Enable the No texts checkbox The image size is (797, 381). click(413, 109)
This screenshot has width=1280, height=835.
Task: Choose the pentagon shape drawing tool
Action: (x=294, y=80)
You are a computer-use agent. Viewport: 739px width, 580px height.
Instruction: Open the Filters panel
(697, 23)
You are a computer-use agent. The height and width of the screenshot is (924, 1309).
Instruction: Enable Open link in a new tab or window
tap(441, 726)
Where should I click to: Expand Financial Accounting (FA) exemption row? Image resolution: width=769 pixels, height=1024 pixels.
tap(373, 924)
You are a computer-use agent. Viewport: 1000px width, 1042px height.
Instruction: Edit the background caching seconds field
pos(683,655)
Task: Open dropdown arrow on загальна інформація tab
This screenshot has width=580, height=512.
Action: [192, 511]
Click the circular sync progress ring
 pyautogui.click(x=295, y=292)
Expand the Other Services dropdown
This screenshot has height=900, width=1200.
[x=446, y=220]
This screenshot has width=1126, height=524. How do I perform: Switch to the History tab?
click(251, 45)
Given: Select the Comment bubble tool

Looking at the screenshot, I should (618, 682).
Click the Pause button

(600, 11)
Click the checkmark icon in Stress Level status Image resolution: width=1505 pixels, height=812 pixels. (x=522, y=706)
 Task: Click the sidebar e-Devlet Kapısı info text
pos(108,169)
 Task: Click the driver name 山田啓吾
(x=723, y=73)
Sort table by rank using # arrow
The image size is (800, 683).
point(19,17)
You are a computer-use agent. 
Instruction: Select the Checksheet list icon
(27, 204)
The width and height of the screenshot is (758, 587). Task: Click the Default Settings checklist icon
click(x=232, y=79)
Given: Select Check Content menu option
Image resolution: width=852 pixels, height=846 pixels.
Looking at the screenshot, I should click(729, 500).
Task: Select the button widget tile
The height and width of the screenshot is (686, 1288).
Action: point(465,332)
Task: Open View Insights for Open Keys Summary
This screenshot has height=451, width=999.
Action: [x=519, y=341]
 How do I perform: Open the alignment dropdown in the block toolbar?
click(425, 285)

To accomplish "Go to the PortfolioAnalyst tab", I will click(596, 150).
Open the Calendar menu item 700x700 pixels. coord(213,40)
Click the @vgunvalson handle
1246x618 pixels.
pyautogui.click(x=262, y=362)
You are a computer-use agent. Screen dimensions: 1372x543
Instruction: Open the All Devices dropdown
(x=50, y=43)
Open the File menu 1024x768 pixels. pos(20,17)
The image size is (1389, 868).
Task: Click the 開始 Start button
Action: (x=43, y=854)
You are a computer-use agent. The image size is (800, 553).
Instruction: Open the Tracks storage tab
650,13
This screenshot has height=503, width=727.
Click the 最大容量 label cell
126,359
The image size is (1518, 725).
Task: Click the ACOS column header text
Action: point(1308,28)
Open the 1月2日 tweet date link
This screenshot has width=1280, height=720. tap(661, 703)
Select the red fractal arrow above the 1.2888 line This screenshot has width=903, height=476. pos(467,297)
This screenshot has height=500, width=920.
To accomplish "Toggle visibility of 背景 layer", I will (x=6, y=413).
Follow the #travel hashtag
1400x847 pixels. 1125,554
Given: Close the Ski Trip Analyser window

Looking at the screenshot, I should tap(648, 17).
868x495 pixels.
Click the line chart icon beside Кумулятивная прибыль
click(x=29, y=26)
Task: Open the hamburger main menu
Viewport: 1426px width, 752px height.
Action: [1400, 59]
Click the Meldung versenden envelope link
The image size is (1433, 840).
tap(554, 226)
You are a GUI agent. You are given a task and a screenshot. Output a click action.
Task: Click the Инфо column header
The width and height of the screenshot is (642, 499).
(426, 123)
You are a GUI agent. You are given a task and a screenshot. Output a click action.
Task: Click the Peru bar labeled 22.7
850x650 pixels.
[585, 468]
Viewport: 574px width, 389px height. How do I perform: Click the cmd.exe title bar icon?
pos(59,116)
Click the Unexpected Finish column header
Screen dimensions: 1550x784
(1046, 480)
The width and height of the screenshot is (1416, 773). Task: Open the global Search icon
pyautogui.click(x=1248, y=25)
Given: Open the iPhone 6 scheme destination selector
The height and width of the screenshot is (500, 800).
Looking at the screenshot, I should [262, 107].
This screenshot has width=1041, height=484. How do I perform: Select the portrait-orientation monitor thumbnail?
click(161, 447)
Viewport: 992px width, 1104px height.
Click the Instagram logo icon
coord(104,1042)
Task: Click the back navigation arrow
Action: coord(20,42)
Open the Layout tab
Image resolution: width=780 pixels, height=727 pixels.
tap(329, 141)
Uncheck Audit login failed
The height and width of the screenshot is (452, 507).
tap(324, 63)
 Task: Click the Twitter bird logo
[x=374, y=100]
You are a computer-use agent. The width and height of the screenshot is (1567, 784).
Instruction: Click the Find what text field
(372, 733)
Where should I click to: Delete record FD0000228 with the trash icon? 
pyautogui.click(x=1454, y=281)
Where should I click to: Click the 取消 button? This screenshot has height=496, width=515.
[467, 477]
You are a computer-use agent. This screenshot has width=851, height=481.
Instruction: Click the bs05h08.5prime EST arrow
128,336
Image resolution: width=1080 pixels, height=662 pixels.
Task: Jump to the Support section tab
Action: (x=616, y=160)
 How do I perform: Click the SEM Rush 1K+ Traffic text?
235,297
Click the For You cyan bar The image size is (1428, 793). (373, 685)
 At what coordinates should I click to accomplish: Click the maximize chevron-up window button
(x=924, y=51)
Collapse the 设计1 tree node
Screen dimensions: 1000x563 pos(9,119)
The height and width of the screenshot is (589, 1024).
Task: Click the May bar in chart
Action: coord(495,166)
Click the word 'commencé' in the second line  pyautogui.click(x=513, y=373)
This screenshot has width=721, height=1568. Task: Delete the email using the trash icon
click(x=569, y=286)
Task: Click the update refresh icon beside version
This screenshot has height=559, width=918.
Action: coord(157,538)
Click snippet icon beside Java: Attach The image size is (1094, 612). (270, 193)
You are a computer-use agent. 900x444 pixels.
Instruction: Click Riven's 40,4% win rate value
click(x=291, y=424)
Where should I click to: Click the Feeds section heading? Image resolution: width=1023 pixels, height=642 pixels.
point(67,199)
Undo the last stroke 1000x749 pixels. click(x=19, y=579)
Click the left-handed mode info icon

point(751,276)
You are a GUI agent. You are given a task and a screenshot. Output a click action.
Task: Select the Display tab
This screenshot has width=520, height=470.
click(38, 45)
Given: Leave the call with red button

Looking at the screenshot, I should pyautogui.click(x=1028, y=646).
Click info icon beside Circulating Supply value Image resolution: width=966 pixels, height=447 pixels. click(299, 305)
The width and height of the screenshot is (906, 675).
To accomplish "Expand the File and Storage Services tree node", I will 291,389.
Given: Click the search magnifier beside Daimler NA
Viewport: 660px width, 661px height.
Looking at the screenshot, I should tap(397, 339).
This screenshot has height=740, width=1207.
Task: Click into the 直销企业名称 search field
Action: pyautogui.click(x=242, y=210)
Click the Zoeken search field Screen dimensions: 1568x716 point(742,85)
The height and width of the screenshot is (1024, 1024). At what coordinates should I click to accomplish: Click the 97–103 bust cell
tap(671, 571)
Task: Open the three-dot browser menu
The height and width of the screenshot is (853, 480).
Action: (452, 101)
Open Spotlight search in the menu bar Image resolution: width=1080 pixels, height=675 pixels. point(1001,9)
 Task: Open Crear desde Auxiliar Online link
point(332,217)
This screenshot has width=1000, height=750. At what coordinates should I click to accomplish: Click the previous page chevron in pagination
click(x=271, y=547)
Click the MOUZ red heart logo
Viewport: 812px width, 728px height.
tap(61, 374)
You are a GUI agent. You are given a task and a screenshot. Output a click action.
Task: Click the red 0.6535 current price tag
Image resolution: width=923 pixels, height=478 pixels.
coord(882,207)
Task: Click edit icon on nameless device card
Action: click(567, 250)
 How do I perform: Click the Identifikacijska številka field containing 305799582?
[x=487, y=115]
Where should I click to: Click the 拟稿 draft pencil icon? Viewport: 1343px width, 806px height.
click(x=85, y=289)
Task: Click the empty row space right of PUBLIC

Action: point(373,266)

^^^^^^^^^^^^^^^^

» WORK ITEM
Reprint exactly the lines above that start at the one with "Instruction: Select the Checksheet list icon" and end at the one with "Task: Select the button widget tile", keeping both and adding none.

» RESPONSE TO THE TASK
Instruction: Select the Checksheet list icon
(27, 204)
The width and height of the screenshot is (758, 587). Task: Click the Default Settings checklist icon
click(x=232, y=79)
Given: Select Check Content menu option
Image resolution: width=852 pixels, height=846 pixels.
Looking at the screenshot, I should click(729, 500).
Task: Select the button widget tile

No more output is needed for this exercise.